→ Exercise brief
Every line from the beginning of the data through the line containing "You are a computer-use agent. The height" should be reproduced exactly, and no further lines should be output.

★ ★ ★ ★ ★ ★ ★

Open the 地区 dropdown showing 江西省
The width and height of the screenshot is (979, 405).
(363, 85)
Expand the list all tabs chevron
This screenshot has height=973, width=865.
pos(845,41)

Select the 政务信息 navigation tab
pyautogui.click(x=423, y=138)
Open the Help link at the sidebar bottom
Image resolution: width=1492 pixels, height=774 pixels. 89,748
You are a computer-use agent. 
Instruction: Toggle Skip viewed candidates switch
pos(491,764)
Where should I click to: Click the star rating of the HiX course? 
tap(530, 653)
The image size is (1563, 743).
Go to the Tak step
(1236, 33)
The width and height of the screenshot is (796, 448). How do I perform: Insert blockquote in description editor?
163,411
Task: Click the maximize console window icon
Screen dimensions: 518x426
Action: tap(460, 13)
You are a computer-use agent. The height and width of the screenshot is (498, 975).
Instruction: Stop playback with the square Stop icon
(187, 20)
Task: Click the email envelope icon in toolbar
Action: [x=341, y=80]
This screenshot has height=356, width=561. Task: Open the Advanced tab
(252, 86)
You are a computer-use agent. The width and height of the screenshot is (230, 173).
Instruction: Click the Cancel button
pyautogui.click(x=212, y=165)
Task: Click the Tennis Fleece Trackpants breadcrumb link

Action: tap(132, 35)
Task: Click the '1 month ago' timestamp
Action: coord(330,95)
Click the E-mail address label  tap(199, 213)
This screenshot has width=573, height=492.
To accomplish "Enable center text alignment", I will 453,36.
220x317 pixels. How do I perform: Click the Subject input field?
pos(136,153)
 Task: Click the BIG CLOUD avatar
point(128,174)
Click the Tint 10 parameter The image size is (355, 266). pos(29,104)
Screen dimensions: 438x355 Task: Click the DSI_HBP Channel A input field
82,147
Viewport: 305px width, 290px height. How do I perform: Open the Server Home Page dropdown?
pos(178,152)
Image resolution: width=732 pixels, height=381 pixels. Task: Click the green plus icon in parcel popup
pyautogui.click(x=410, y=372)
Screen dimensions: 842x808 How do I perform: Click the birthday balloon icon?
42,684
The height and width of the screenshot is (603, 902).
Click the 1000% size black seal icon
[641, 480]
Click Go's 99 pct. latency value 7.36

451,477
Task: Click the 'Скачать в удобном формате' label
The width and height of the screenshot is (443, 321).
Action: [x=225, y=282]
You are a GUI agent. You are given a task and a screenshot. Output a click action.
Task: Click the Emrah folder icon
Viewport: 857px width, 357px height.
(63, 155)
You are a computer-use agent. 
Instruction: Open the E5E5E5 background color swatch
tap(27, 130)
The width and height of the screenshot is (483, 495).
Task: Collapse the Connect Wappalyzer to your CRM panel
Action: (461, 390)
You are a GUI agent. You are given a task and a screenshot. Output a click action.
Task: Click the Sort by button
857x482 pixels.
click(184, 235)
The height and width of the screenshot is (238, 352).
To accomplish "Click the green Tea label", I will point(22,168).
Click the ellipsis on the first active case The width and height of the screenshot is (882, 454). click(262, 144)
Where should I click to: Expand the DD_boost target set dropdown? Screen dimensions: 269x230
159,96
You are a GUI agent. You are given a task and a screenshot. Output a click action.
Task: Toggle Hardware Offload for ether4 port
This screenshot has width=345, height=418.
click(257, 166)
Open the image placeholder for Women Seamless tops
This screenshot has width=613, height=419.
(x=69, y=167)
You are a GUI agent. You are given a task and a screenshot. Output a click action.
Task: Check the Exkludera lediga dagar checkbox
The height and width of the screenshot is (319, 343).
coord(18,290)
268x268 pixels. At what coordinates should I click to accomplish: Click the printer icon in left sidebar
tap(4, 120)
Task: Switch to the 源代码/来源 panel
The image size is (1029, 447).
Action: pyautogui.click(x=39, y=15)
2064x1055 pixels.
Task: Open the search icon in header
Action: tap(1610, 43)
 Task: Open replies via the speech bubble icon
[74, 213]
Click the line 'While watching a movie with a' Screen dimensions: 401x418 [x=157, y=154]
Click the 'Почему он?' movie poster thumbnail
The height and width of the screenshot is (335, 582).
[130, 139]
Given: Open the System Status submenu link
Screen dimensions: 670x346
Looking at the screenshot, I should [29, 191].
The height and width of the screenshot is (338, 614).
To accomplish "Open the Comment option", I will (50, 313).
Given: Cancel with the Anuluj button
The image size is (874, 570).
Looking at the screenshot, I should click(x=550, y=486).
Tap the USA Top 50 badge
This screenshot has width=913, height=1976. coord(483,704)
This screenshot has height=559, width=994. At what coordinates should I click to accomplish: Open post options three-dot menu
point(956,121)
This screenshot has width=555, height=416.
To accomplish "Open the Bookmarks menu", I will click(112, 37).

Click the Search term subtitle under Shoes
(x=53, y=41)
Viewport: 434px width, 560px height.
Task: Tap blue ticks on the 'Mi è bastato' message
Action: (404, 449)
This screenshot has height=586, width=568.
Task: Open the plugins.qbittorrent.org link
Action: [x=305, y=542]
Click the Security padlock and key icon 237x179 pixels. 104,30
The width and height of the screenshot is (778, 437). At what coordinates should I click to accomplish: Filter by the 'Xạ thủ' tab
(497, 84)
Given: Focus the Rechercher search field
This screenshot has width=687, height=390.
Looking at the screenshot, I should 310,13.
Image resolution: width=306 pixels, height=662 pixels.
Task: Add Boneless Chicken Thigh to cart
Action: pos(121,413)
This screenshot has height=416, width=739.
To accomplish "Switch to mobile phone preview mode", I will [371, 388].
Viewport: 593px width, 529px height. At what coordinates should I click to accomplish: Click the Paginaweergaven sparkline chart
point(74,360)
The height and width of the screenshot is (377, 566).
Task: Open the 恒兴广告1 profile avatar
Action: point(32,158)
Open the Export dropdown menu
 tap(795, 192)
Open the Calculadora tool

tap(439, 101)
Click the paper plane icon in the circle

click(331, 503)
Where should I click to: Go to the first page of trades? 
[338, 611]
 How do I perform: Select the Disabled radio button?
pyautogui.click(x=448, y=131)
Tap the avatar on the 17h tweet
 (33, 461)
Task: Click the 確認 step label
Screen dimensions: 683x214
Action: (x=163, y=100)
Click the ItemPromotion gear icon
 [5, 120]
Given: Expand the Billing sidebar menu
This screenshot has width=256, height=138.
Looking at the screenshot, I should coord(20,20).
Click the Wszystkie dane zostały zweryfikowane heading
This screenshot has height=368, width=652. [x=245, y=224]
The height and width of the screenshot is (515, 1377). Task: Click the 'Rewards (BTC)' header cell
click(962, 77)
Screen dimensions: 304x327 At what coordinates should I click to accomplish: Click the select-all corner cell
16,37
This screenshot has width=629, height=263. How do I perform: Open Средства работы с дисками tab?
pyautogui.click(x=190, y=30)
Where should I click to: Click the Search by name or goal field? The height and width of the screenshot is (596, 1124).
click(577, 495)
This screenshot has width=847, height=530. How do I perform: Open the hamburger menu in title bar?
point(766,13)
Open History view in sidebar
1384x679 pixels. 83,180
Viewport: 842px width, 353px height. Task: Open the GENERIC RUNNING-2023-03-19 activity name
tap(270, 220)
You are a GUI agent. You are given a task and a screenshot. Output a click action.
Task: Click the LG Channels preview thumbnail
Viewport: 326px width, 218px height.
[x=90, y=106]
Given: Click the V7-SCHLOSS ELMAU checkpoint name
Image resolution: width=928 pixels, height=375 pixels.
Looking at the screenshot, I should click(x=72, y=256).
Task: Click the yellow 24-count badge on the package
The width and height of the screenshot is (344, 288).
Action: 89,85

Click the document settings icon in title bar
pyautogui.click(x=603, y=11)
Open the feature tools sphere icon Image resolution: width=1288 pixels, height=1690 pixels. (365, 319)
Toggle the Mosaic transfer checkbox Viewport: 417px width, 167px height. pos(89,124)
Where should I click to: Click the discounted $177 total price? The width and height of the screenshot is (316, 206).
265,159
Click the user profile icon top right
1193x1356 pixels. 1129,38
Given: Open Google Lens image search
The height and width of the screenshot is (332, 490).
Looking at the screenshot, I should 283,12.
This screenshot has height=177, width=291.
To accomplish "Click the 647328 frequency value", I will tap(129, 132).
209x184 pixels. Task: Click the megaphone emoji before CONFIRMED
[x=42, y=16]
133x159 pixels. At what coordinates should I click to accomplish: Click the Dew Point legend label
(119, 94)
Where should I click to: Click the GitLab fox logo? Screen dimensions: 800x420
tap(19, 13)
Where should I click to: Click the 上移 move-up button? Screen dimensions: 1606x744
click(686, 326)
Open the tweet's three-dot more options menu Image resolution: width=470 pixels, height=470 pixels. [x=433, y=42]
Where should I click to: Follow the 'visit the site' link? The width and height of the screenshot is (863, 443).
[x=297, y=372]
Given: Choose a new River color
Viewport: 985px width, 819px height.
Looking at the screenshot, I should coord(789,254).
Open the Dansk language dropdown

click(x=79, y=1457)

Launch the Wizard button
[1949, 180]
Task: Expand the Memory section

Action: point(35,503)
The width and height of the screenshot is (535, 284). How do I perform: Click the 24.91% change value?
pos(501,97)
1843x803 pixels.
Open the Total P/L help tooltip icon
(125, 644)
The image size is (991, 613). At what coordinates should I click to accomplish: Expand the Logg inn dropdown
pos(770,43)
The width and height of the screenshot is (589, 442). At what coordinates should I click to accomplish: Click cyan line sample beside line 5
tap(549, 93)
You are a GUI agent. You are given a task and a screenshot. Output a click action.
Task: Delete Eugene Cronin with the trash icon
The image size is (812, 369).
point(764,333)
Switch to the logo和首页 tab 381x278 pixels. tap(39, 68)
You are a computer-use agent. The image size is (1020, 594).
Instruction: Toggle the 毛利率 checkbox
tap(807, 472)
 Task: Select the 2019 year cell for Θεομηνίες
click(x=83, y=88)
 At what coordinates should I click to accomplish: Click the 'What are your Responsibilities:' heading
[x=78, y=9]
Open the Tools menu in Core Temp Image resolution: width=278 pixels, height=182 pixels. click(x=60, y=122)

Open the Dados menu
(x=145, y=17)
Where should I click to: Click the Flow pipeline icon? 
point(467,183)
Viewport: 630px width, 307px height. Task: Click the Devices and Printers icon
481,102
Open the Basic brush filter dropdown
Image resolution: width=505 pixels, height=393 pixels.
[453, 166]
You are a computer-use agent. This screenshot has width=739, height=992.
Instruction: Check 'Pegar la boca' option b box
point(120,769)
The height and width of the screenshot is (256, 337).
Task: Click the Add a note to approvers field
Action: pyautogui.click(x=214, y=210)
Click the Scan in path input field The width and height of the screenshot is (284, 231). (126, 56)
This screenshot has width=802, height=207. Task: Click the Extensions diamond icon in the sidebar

★ ★ ★ ★ ★ ★ ★

→ Task answer
Open the 地区 dropdown showing 江西省
The width and height of the screenshot is (979, 405).
(363, 85)
Expand the list all tabs chevron
This screenshot has height=973, width=865.
pos(845,41)

Select the 政务信息 navigation tab
pyautogui.click(x=423, y=138)
Open the Help link at the sidebar bottom
Image resolution: width=1492 pixels, height=774 pixels. 89,748
You are a computer-use agent. 
Instruction: Toggle Skip viewed candidates switch
pos(491,764)
Where should I click to: Click the star rating of the HiX course? 
tap(530, 653)
The image size is (1563, 743).
Go to the Tak step
(1236, 33)
The width and height of the screenshot is (796, 448). How do I perform: Insert blockquote in description editor?
163,411
Task: Click the maximize console window icon
Screen dimensions: 518x426
Action: tap(460, 13)
You are a computer-use agent. The height and width of the screenshot is (498, 975).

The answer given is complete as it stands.